As a moderator for a support group for men on active surveillance for low-risk prostate cancer, one of the bits of advice the group regularly dispenses is these men ought to get a second and even a third opinion.

If you have doubts, don’t accept the first opinion rendered by your urologist if he/she is recommending a radical prostatectomy. The same goes for the pathologist who reads your slides, the radiologist who reads your MRI, and the radiation oncologist who is trying to persuade you to undergo his/her favorite therapy.

I personally have benefitted from second opinions on my so-called cancer journey.

I had been carefully watching as my PSA increased to 3.9 from 3.2 in summer 2010. My internist was alarmed because such steep increases in prostate-specific antigen were then seen as a sign of prostate cancer — though I was just below the arbitrary 4. 0 mark.

(Velocity is seen as less of an alarm these days than it was in 2010. Medical fashions can change like hemlines.)

So off I went to see a community urologist who performed a needle biopsy in his office.

The results were ambiguous. The biopsy disclosed I had some abnormal cells resembling cancer known as PINS, short for prostatic intraepithelial neoplasia. More medical freakouts. The research was mixed on PINS. But in those days, many doctors saw them as likely to develop into cancer.

(Again, with PINS, like velocity, medical fashions changed.)

The local pathologist suggested a second opinion.

He turned to the Top Gun of Prostate Pathology: Jonathan Epstein, MD, the guru of Gleason scoring at Johns Hopkins University in Baltimore,

Epstein, who views about 12,000 cases a year, called for calm in my case and suggested another biopsy in six months.

In December 2010, I dutifully underwent my second biopsy. The urologist anesthetized my prostate — something not all urologists do. Then, he took the samples. It felt like 14 snaps of rubber bands where the sun don’t shine.
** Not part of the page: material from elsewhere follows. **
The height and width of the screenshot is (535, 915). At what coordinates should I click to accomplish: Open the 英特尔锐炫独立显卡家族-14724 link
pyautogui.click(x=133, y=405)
Some men find these snaps intolerably painful. I can put up with it.

This time, it was clear I had actual cancer, a tiny sliver of about a millimeter in a single core, out of 14 cores. I know now that wasn’t much, but I was susceptible to alarms from professionals I considered authority figures then.

The urologist called me on a Friday when the results came in and asked me to come to his office on the following Tuesday. It was the most anxious weekend I had in my life. I knew I was facing bad news.

But I actually had already studied my options, with surgery being at the top of the list, accompanied by the not insignificant possibility it would cause incontinence and impotence.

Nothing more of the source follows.